Query routing depends on the hydration state of each resource:

Hydration StateQuery Behavior
notStartedQueries are routed to the remote server
hydratingQueries are routed to the remote server
readyQueries run against local storage
// This query runs locally if "todos" is hydrated, otherwise falls back to remote
const todos = await client.table("todos").query({
  filters: { status: "active" },
  sort: ["createdAt:desc"],
  limit: 50,
});

Offline Mutations

When the client is offline, mutations are applied to local storage and appended to the changelog. Each changelog entry contains:

type DatafnChangelogEntry = {
  seq: number;           // Monotonic local sequence
  clientId: string;      // Unique client identifier
  mutationId: string;    // Unique mutation identifier
  mutation: Record<string, unknown>;  // The full mutation payload
  timestampMs: number;   // Local timestamp
  userId?: string;       // User ID from auth context
  timestamp?: string;    // ISO 8601 timestamp
};

When the network becomes available, the push engine reads pending entries from the changelog and uploads them in batches.

Online/Offline Detection

The sync engine listens to the browser online and offline events:

  • Going offline: The push interval is paused to save battery. Mutations continue to be stored in the changelog.
  • Coming online: The push interval resumes, an immediate pull is triggered, and pending mutations are pushed.
client.events.on("connectivity_changed", (event) => {
  if (event.context.isOnline) {
    console.log("Back online -- syncing...");
  } else {
    console.log("Offline -- mutations will be queued");
  }
});

Hydration on Startup

The sync engine initializes automatically when client.sync.start() is called:

  1. For each resource, check the hydration state in local storage.
  2. If any resource is not "ready", perform a full clone for those resources.
  3. If all resources are already "ready", perform an incremental pull to catch up.

You can customize this behavior with a hydration plan.

Conflict Resolution

DataFn uses a last-writer-wins strategy by default. The server assigns a monotonic serverSeq to each mutation.

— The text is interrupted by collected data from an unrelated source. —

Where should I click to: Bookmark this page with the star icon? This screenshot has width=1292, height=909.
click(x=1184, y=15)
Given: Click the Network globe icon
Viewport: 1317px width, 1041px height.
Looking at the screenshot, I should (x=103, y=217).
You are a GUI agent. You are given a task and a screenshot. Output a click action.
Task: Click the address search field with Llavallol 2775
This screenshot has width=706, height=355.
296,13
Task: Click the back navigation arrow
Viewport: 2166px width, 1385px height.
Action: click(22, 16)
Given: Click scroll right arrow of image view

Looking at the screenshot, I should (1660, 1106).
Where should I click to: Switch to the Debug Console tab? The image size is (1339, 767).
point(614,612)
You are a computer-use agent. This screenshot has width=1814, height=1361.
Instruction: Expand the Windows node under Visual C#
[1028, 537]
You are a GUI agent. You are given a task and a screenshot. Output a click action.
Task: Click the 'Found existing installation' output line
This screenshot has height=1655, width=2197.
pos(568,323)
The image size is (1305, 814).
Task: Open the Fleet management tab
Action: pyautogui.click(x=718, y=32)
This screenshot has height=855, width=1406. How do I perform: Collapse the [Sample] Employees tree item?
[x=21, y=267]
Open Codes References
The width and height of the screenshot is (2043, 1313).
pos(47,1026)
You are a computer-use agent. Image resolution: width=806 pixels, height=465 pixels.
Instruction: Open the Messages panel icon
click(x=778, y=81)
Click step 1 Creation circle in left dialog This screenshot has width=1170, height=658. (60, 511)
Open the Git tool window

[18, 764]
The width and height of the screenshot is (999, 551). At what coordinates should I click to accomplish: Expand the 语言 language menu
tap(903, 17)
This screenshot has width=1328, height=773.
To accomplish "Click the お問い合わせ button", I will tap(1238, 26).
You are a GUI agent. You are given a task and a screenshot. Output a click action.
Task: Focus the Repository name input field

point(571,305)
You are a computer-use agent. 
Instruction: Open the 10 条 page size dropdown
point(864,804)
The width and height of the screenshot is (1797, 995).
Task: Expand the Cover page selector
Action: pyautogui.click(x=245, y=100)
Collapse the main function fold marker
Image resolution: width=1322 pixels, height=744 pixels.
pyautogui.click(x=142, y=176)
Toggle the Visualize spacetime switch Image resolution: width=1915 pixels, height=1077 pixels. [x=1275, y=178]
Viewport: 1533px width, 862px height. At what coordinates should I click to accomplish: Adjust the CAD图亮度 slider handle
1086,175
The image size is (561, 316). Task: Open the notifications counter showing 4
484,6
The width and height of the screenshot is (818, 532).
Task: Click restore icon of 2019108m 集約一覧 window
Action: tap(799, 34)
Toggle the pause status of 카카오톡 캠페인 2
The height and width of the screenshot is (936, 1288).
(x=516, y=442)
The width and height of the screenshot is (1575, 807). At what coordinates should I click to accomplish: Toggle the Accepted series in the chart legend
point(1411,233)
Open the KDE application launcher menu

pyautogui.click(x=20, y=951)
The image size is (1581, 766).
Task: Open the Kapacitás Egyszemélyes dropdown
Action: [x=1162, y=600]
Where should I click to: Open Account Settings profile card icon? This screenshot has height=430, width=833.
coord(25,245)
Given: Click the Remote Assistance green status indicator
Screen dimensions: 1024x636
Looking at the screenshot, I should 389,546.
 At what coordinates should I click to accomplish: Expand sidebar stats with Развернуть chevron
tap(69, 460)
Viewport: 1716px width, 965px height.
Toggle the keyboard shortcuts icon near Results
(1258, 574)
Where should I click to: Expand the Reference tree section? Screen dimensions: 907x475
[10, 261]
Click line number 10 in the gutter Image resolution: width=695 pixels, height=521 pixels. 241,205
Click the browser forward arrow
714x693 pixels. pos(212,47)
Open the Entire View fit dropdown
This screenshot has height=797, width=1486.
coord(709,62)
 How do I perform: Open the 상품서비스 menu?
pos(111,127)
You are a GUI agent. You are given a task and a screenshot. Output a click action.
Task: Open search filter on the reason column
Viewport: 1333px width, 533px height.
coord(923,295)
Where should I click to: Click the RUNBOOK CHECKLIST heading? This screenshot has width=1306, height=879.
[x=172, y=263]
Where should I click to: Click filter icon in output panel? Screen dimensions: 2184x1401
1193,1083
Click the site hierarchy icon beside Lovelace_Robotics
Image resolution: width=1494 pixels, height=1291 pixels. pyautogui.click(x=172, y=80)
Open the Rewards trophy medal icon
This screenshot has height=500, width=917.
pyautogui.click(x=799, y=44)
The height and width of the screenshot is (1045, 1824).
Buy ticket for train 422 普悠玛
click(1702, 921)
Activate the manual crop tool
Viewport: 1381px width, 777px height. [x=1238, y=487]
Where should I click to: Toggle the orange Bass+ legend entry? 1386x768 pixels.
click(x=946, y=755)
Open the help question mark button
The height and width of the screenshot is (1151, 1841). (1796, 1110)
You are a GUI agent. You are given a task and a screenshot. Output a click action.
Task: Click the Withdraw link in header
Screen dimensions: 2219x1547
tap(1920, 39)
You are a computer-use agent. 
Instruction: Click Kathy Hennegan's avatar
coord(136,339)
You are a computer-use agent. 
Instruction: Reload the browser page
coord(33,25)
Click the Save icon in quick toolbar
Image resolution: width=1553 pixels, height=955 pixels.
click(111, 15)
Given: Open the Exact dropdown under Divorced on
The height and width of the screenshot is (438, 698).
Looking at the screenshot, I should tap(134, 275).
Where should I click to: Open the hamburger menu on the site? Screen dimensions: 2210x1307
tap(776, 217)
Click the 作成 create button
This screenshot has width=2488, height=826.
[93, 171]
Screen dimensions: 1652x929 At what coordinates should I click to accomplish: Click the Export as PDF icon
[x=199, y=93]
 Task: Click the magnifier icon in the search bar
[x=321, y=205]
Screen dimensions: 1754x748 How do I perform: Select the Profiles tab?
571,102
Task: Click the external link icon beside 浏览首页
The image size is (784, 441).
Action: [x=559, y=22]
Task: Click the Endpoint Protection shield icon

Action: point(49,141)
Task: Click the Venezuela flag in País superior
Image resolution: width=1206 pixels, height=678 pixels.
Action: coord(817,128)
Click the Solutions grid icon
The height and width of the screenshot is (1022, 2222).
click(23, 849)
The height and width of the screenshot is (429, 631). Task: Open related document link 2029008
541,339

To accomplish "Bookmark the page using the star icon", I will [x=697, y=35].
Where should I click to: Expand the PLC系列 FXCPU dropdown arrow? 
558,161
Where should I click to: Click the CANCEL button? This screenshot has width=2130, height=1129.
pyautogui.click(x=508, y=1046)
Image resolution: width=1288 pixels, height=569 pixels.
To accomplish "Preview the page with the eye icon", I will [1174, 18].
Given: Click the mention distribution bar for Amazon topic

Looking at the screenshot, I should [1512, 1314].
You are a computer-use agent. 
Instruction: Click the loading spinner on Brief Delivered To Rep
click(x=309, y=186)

During pull, the client applies changes in serverSeq order, which means the latest server-acknowledged write takes precedence.

For more granular control, use guards to implement optimistic concurrency control with conditional mutations.

Push Retry with Backoff

When push fails, the engine retries with exponential backoff:

sync: {
  pushMaxRetries: 3,
  pushRetryBackoff: {
    baseDelayMs: 1000,
    multiplier: 2,
    maxDelayMs: 60000,
    jitterMs: 500,
  },
}

If consecutive pushes keep failing, the push interval itself backs off to avoid wasting resources:

sync: {
  pushInterval: 5000,
  pushIntervalBackoff: {
    baseMultiplier: 2,
    maxDelayMs: 300000,  // Cap at 5 minutes
    jitterMs: 1000,
  },
}

The interval backoff resets to the configured pushInterval after the first successful push.